Do you think that animals don’t enjoy the feelings and sensations related to sexual behavior and that they do it, or should NOT do it (human value judgement) for any other reason than for pro-creation? You are wrong. Animals use their sex organs for the fun of it. Just like humans do. (or is it the other way around?)

http://www.bbc.com/earth/story/20150206-are-there-any-homosexual-animals

http://www.gaystarnews.com/article/so-it-turns-out-giraffes-are-gayest-animal-planet231014

So, humans and domestic sheep are two clear cut examples of animals who pair exclusively with the same sex.

LostInParadise's avatar

I am trying to be as objective as possible on this question.

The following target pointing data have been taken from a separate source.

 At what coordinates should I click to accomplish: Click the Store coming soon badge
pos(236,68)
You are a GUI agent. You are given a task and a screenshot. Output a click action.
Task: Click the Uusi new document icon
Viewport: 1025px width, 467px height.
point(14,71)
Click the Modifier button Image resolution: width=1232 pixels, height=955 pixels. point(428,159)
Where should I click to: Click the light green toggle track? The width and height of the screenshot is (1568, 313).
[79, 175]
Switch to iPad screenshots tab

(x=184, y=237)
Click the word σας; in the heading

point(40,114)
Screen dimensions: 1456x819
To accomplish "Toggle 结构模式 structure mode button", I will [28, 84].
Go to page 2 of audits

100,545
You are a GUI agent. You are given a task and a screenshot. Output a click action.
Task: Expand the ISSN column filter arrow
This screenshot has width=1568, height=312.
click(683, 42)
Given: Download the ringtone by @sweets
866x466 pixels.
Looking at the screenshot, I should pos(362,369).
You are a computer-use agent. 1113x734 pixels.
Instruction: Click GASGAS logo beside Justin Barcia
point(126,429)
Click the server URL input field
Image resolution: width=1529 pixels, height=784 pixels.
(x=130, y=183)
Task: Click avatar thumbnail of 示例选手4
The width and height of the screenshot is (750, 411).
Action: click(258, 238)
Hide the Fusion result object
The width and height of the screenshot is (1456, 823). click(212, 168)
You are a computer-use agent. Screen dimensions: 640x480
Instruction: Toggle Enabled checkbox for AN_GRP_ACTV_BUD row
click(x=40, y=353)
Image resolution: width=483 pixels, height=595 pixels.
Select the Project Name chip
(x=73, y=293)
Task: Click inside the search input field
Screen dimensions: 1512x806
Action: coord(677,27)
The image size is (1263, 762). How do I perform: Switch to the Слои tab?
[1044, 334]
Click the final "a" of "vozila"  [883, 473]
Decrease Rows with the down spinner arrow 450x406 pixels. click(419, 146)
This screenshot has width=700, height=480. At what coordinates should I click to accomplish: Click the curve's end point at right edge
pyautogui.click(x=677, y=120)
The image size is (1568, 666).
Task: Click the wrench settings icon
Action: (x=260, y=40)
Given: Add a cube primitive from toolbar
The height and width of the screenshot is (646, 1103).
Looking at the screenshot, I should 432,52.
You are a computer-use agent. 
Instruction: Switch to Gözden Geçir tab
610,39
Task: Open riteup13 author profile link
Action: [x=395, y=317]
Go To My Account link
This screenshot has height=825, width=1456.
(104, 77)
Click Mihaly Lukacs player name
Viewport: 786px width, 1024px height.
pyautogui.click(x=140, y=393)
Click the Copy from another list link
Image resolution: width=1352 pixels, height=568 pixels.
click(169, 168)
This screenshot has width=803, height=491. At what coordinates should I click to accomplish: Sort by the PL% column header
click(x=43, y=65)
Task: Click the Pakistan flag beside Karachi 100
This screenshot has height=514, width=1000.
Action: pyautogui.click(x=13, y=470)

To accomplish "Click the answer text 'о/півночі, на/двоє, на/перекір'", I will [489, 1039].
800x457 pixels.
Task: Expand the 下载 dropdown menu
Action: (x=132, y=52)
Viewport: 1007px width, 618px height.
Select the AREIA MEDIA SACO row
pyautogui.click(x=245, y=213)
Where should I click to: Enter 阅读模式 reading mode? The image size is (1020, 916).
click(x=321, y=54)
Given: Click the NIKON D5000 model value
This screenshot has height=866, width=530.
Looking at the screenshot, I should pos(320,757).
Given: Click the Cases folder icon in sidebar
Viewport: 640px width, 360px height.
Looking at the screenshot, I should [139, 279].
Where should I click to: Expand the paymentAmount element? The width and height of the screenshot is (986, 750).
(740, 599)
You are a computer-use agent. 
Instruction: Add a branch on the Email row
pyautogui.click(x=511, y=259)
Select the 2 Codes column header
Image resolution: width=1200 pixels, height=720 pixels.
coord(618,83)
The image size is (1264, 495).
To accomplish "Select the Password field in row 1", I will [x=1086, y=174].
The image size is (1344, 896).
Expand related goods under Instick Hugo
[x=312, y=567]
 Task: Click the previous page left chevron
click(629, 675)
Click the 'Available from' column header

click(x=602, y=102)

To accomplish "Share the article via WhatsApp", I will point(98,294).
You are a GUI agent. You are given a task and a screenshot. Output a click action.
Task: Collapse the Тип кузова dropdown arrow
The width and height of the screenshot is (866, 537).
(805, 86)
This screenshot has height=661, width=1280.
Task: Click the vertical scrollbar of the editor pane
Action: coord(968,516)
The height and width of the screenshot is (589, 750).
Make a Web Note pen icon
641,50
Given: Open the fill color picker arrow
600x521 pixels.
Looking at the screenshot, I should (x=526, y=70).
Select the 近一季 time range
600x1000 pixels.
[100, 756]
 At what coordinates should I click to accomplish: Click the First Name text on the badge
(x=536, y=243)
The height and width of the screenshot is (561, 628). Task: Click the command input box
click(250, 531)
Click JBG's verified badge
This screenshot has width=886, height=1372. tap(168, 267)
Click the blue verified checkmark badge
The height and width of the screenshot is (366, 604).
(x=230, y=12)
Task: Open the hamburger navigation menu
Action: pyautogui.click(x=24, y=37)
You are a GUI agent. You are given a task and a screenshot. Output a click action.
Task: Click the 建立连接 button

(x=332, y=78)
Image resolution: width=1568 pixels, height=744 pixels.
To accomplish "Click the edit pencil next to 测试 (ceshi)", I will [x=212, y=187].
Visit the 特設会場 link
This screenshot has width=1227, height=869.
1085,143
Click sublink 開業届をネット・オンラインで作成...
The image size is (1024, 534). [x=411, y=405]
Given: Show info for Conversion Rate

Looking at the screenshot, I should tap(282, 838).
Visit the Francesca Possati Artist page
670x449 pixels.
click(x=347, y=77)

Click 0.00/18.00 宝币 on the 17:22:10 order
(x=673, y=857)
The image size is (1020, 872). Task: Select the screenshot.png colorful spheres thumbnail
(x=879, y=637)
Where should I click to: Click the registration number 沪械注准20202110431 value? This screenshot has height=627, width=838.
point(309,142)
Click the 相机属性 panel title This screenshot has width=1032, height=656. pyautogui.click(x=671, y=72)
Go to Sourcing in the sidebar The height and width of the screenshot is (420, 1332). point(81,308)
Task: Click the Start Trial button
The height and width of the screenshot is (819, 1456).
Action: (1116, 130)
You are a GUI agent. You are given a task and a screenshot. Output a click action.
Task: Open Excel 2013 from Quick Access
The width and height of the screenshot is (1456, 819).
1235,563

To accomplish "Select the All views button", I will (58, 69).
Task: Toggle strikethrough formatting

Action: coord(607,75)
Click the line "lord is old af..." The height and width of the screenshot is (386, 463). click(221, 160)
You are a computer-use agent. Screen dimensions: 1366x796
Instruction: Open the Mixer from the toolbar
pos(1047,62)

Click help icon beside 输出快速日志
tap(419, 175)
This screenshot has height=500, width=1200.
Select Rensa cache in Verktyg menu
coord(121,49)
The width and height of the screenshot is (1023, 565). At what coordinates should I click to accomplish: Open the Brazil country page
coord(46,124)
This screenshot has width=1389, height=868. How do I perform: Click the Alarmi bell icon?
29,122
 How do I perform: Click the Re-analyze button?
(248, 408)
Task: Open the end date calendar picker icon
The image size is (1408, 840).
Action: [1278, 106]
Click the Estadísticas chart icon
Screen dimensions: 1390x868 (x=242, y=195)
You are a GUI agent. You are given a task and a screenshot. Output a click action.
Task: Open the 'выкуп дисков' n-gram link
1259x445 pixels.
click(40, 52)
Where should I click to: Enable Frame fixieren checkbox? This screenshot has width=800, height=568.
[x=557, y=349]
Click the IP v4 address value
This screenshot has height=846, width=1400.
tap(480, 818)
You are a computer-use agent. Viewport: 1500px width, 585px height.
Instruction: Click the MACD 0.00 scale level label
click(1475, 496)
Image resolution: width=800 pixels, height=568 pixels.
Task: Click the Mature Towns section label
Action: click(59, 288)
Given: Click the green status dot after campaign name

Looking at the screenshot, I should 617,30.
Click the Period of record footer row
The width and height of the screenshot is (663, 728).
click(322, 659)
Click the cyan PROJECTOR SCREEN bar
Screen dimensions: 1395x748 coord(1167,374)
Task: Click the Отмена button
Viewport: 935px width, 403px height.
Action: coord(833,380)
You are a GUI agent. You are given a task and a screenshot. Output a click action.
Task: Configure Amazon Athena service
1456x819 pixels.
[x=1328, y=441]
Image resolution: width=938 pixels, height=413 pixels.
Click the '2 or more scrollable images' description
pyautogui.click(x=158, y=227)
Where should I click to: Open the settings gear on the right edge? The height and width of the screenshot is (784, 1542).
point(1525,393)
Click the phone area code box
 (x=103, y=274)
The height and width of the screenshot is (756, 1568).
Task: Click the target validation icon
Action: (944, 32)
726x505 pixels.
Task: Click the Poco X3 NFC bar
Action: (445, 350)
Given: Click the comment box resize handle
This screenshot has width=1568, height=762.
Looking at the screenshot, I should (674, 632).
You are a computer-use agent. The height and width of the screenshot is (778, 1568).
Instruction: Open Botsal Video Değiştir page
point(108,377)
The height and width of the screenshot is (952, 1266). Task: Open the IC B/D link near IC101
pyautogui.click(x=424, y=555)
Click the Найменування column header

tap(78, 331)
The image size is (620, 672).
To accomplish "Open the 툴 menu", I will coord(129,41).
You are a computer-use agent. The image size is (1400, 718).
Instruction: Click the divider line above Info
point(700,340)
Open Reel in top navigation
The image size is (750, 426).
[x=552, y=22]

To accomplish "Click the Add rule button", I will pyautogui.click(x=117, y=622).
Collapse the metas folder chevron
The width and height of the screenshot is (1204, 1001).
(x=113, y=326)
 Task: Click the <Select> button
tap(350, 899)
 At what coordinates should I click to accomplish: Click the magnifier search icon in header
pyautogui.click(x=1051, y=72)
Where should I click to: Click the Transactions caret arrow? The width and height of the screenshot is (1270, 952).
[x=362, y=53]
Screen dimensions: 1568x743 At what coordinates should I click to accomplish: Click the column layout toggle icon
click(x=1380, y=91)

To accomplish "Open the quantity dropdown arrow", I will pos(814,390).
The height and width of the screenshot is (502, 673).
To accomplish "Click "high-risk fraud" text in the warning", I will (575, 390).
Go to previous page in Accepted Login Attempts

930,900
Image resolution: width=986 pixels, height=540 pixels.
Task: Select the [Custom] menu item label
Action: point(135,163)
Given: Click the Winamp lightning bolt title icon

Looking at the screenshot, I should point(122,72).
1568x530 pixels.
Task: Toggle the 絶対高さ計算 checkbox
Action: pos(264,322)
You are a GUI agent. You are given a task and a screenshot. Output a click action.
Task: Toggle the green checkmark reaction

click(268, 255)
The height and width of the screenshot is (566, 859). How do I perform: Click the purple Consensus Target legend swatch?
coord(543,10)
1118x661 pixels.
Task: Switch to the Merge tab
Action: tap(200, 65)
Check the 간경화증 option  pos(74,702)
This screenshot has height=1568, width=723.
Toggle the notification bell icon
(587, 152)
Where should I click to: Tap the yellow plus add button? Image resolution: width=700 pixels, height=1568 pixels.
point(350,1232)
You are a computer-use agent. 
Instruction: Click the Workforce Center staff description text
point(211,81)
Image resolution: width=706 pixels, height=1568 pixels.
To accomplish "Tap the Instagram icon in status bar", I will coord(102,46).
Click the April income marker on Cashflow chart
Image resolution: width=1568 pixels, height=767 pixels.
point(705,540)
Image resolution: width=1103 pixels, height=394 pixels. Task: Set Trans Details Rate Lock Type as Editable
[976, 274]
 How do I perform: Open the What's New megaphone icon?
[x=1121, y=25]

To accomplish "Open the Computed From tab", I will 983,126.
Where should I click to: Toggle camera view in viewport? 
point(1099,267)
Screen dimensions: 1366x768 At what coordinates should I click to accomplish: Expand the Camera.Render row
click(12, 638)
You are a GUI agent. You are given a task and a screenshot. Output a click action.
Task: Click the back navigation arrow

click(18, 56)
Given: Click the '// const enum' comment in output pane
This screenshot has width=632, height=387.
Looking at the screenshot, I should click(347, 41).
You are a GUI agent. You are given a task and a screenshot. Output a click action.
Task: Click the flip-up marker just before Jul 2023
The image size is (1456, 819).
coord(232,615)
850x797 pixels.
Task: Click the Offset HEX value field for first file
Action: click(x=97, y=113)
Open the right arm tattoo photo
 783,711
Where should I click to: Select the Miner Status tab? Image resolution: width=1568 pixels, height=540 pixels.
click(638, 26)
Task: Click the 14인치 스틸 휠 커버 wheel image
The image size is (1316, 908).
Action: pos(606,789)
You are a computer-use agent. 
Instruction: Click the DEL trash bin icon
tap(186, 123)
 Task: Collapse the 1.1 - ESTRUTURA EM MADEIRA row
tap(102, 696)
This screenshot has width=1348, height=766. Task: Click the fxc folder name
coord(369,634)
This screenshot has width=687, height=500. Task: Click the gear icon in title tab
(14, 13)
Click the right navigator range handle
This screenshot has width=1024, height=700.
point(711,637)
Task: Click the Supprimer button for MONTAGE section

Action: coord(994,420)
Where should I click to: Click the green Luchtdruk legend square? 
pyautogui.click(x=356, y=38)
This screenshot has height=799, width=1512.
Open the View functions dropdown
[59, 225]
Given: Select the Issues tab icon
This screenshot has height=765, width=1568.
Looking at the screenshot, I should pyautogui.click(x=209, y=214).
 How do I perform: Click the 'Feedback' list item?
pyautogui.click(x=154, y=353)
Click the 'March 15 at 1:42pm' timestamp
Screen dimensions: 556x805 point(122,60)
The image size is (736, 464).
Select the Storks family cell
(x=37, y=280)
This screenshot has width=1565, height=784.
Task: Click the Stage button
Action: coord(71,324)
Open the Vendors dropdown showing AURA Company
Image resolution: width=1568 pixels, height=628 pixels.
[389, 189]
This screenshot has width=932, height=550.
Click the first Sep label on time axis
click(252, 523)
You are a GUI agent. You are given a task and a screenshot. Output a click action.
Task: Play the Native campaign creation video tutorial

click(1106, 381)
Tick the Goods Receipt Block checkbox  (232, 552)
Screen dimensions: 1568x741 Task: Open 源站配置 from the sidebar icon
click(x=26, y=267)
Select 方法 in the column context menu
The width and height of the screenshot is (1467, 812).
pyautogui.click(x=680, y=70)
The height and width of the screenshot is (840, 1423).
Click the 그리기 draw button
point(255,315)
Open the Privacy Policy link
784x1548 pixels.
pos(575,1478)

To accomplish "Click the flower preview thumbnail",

The BBC article concludes, So LeVay and Vasey still say that humans are the only documented case of “true” homosexuality in wild animals.

Other animals are bisexual and may form a pair bond with a member of the same sex if there is a shortage of the opposite sex, but it seems that humans are the only ones where some prefer to mate with a member of the same sex.

Whether or not other animals are homosexual has no bearing on the acceptability of homosexual behavior among humans. Other animals do not read and write. That does not mean that reading and writing are bad. Infanticide is common among animals, but that does not sanction infanticide among humans.

Hypocrisy_Central's avatar

@LostInParadise Other animals are bisexual and may form a pair bond with a member of the same sex if there is a shortage of the opposite sex, but it seems that humans are the only ones where some prefer to mate with a member of the same sex.
Thank you for being objective and focusing on the facts sans emotions. I will go on record and say too many people are fueled by their emotions even in lieu of facts by science which they laud. OI went after this mystery by way of neutral scientist, not any that had a faith slant, or through Christian media, I wanted as pure unadulterated facts as I could find.

Other animals do not read and write. That does not mean that reading and writing are bad. Infanticide is common among animals, but that does not sanction infanticide among humans.
So true, I will again go on record to say many people try to use certain behavior of animals to shore up their claims rejecting those which doesn’t. Cherry picking which animal traits or attributes bolster some human condition is a slippery slope because it can cut both ways, if you try that then infanticide or males having many wives or even taking wives from other men if they can physically beat them down or best them would also be acceptable.